1993 yılındaki bir davaya ilişkin TSK’ya yönelik sözleriyle hedef haline gelen CHP’li Sezgin Tanrıkulu’ya partisi de sahip çıkmamıştı. CHP sözcüsü Faik Öztrak, ‘kabul edilemez’ bulduğu açıklama nedeniyle partinin ilgili kurullarının toplanacağını söylemiş, CHP Genel Başkanı Kemal Kılıçdaroğlu ise 2 gün sonra konuya ilişkin “Parti sözcümüz söylenmesi gerekeni söyledi” diyerek Öztrak’ın sözlerinin altını çizmişti.

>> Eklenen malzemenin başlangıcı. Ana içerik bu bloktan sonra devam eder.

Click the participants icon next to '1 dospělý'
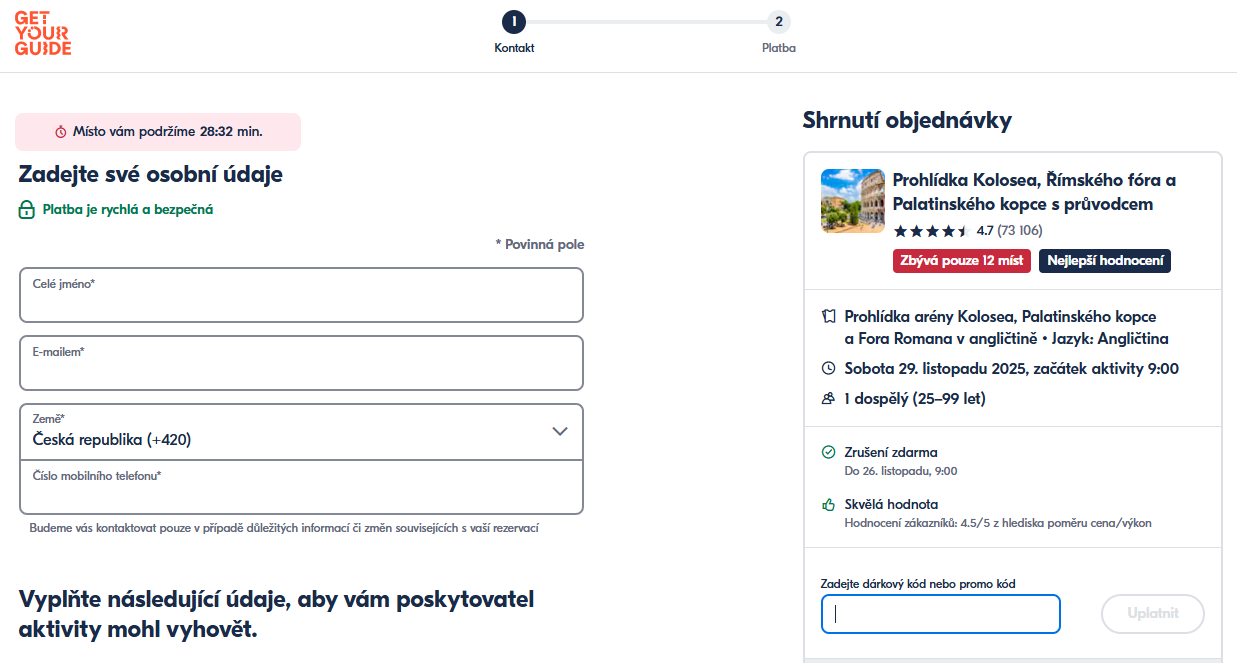The image size is (1237, 663). [830, 396]
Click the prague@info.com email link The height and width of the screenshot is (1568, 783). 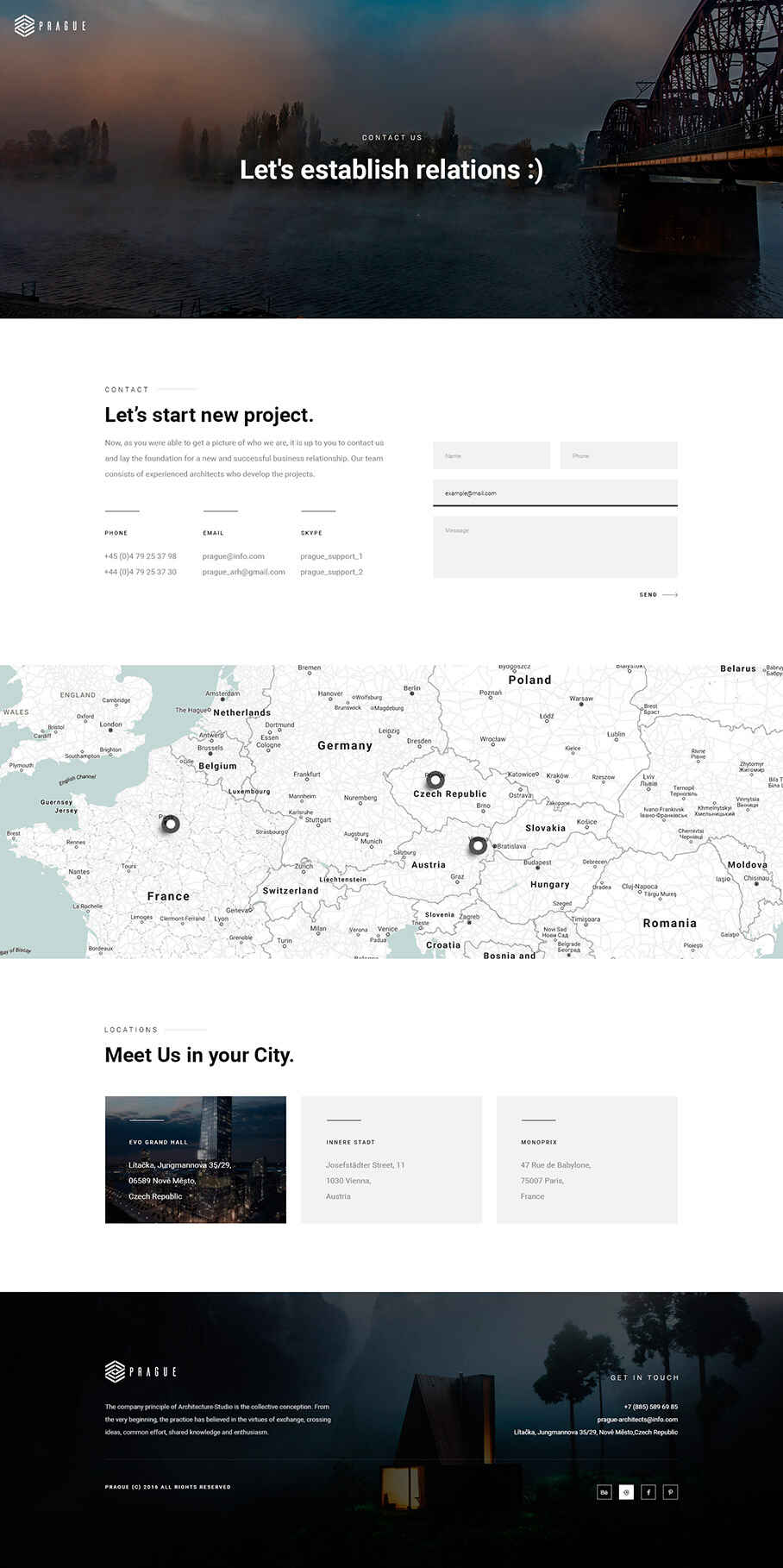233,556
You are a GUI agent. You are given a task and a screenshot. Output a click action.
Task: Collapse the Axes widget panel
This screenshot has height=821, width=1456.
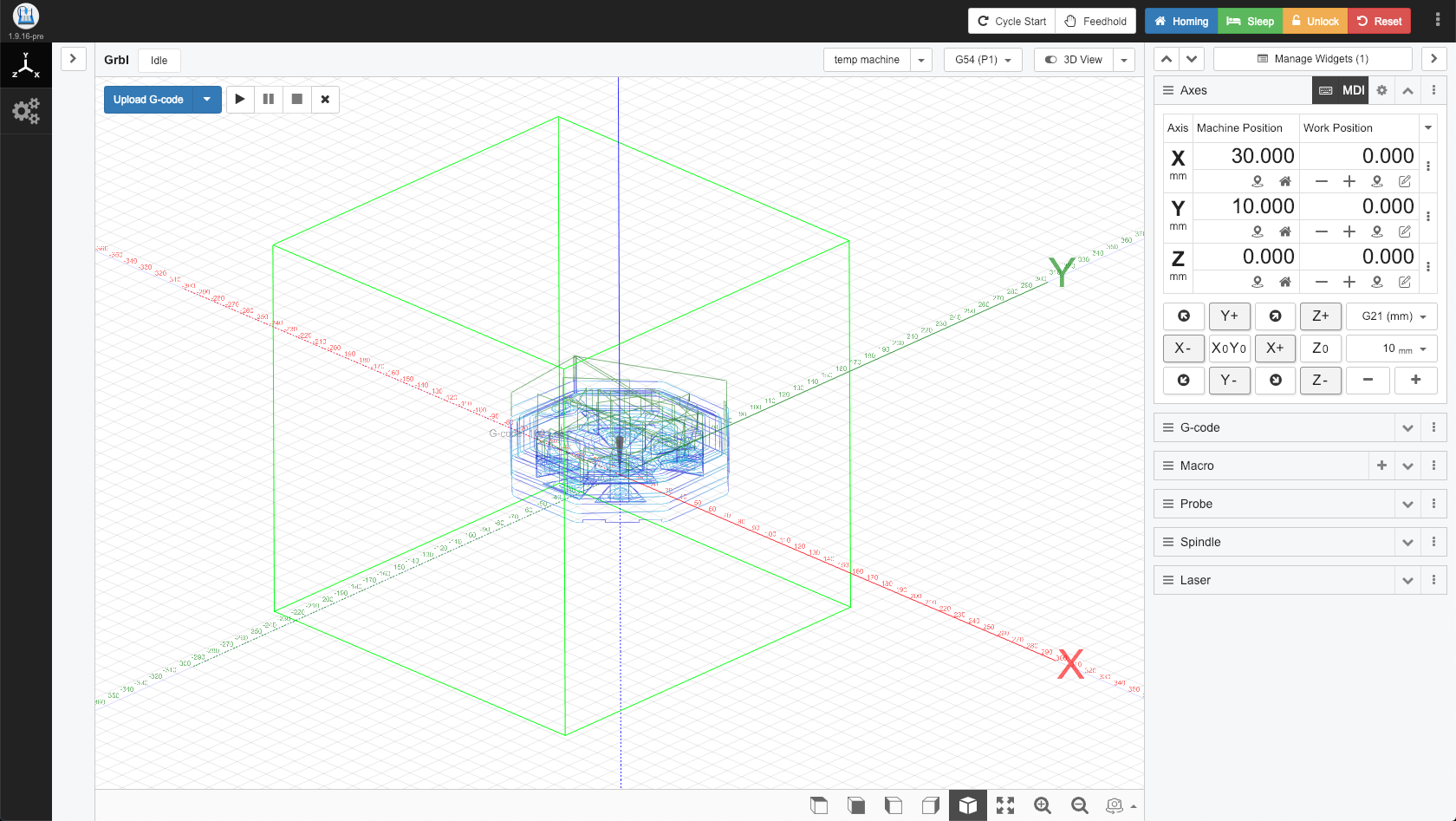(x=1407, y=90)
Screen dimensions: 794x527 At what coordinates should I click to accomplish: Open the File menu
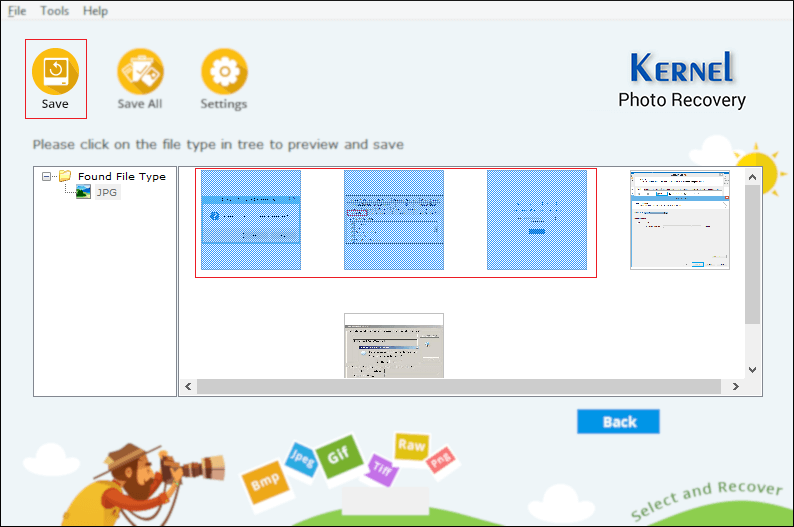[x=18, y=10]
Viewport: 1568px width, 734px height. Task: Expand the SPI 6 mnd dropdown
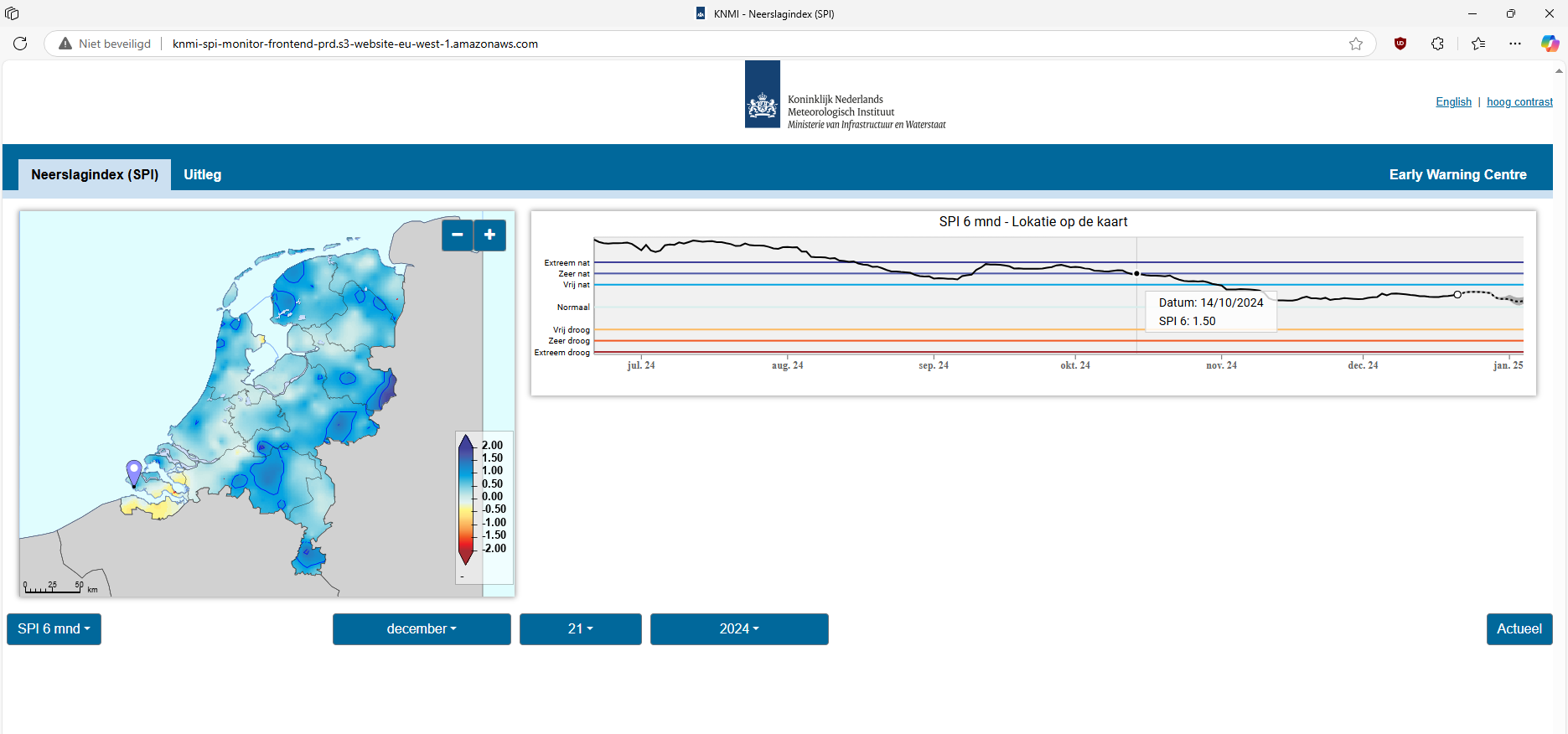coord(54,629)
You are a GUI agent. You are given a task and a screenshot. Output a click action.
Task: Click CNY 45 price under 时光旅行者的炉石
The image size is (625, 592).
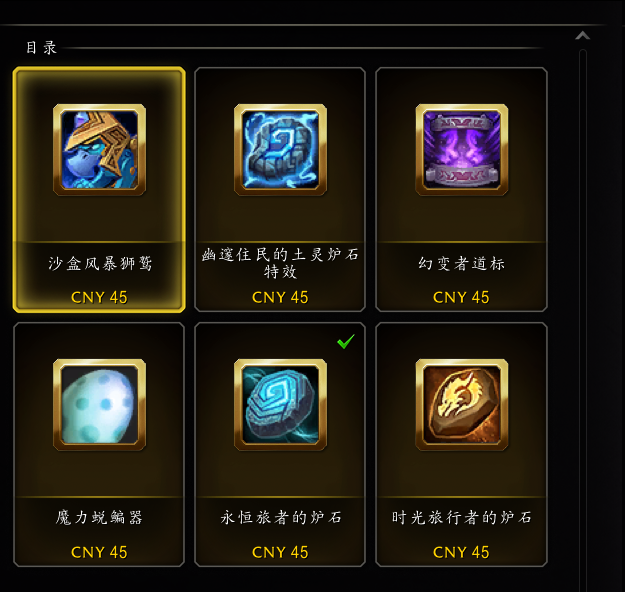pos(461,553)
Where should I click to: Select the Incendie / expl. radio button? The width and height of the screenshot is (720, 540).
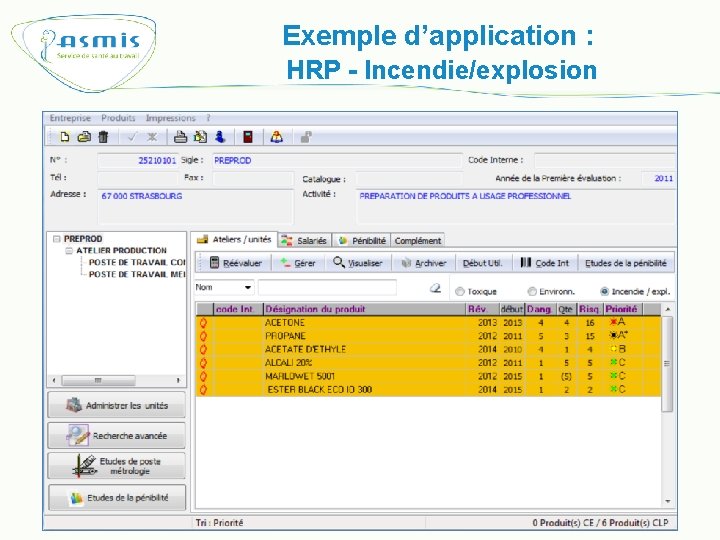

Partisinin de sahip çıkmadığı Tanrukulu hakkında Ankara Cumhuriyet Başsavcılığı, soruşturma başlatmıştı.

Cumhurbaşkanı Tayyip Erdoğan’ın ‘hesap verecek’ diye seslenmesinin Tanrıkulu hakkında ‘halkı kin ve düşmanlığa alenen tahrik’ ve ‘devletin askeri ve emniyet teşkilatını alenen aşağılama’ suçları yönünden hazırlanan fezleke Adalet Bakanlığı’na gönderilmişti.

Adalet Bakanlığı, Tanrıkulu’nun dokunulmazlığının kaldırılması istemiyle hazırlanan fezlekeyi TBMM’ye iletilmek üzere Cumhurbaşkanlığı’na gönderdi.

Linç devam ediyor: Şimdi de CİA suçlaması

Eski Emniyet İstihbarat Daire Başkanı ve Yeni Şafak yazarı Bülent Orakoğlu, TSK ile ilgili sözleri nedeniyle hakkında soruşturma açılan CHP’li Sezgin Tanrıkulu’nu CIA ajanı olmakla suçladı. Tanrıkulu, sosyal medya hesabından yaptığı paylaşımda, İbrahim Kalın’ı etiketleyerek Orakoğlu’na “Sıkıysa MİT Başkanı’na CIA desene” yanıtını verdi.

Tanrıkulu ne demişti?

Tanrıkulu, TV100’de yayınlanan bir programa telefonla bağlanarak “TSK’nın yaptığı her şey, eleştiriden azade değil. Biz milletvekiliyiz bunları sorgularız. TSK değil mi 12 Eylül’de darbe yapan? Bu ordu değil mi 15 Temmuz’da darbe girişimi yapan, köyleri yakan… Benim takip ettiğim davalar var. 15 köylüyü helikopterden atan TSK değil mi? AİHM kararıyla sabit hale gelen… Biz eleştirel yaklaşırız. Soru sorarız, doğru olup olmadığını sorarız, TSK üzerinden bu tür şaibelerin kalkması amacıyla bunu sorarız. 40 yılda her şeyi doğru yapsaydı Türkiye bu durumda olmazdı. AİHM kararı orada, 15 tane köylü, kim attı? Bu kadar köyü yaktı? Daha yeni Roboski Uludere oldu… Sizler de eleştirel yaklaşamadığınız için Türkiye bu noktaya geldi” ifadelerini kullanmıştı.